In the Royal College of General Practitioners study of oral contraception in the UK, by 1981 there had been 13 cases of newly occurring otosclerosis in each of the groups of oral contraceptive users (101 985 woman-years) and controls (146 534 woman-years) this showed a non-significant relative risk of 1.29. Although, by analogy with pregnancy, it may be prudent to suppose that oral contraceptives could exacerbate pre-existing otosclerosis, the data do not support the view that the condition is associated with their use.
Combined oral contraceptives are generally considered not to have a detrimental effect on bone mineral density but study results have been inconsistent and any clinical significance unclear. However, overall, combined oral contraceptives appear not to affect bone mineral density or biochemical markers of bone turnover. Reviews of studies in different age groups have found that bone mineral density in healthy premenopausal women does not appear to be significantly affected.
Before hormonal contraceptives are given, the woman should undergo an appropriate medical examination and her medical history should be carefully evaluated. Regular examination is recommended during use.

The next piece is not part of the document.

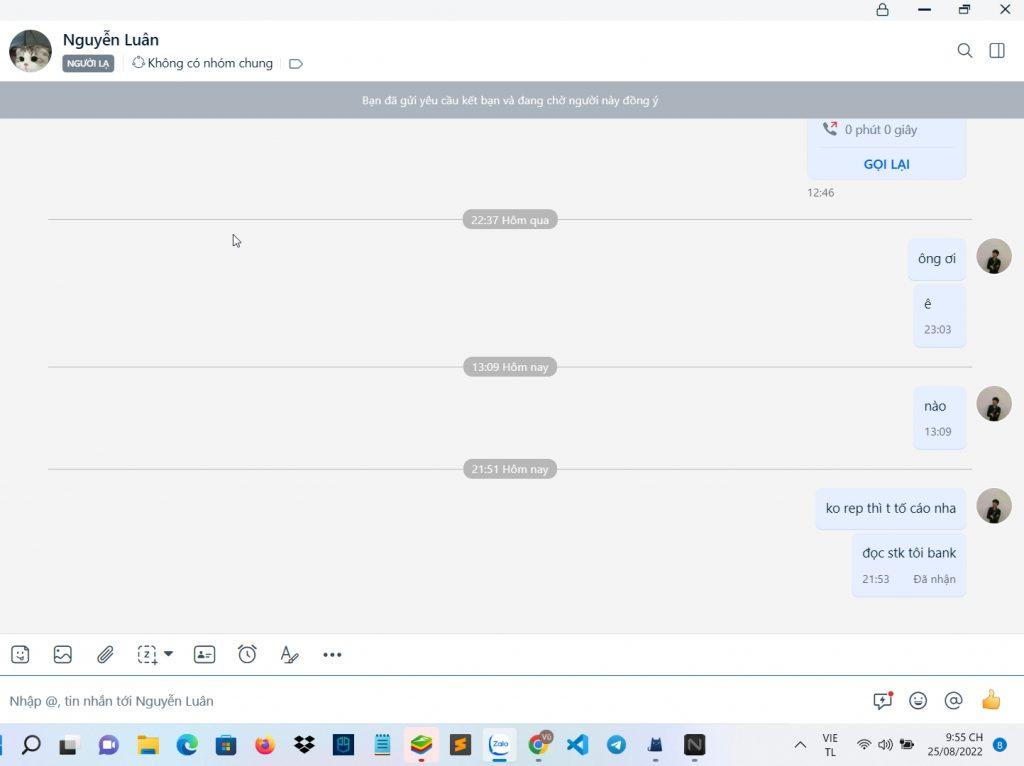The image size is (1024, 766).
Task: Show hidden system tray icons
Action: [x=800, y=745]
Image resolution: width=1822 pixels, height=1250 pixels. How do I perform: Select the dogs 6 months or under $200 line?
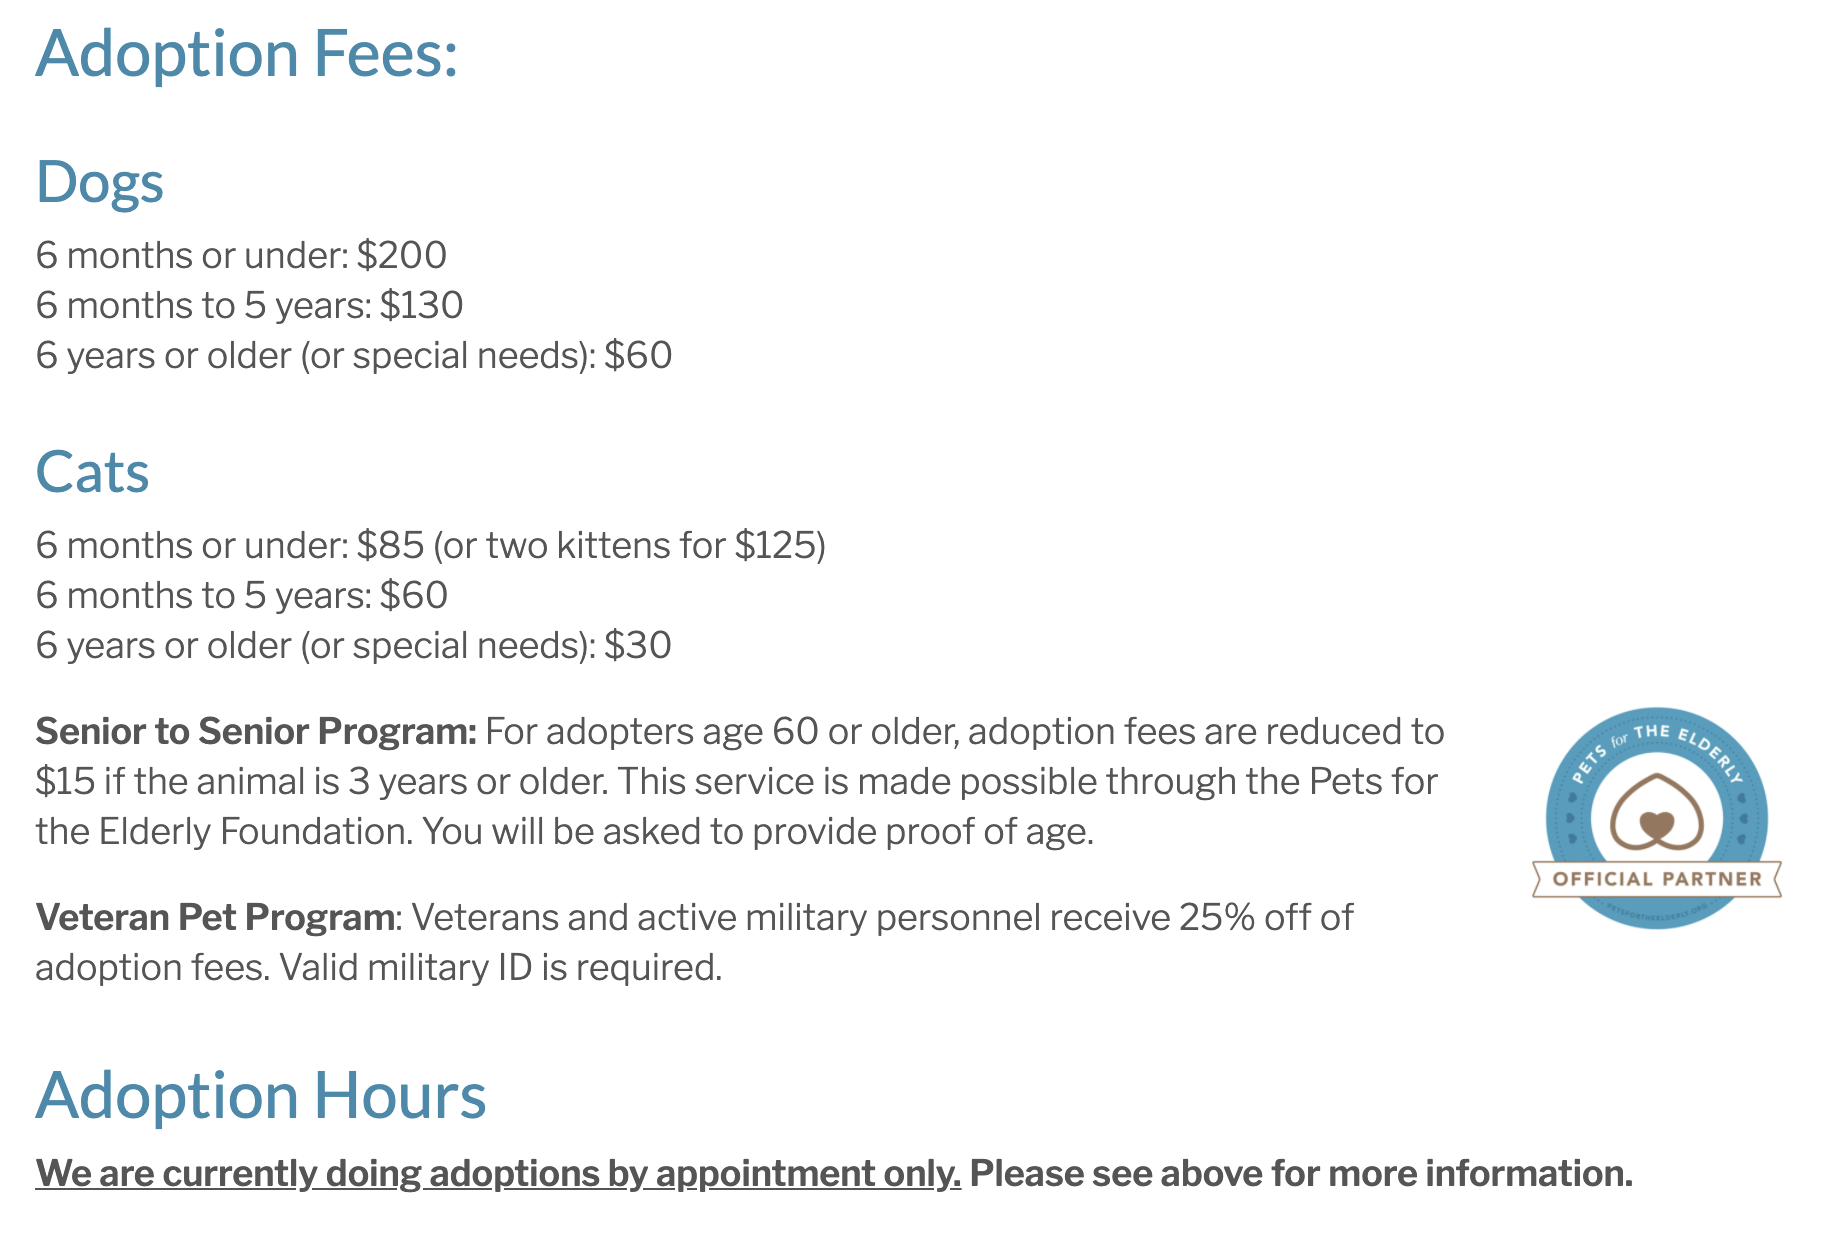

All methods of contraception effectively reduce the risk of ectopic pregnancy overall by reducing the rate of pregnancy. However, when contraception fails the proportion of pregnancies that are ectopic is higher for users of oral and in-tra-uterine progestogen-only contraceptives and levonorgestrel implants than in the general population. There is no increase in the proportion of ectopic pregnancies for methods that inhibit ovulation more reliably, such as combined oral contraceptives and medroxyprogesterone acetate depot injection.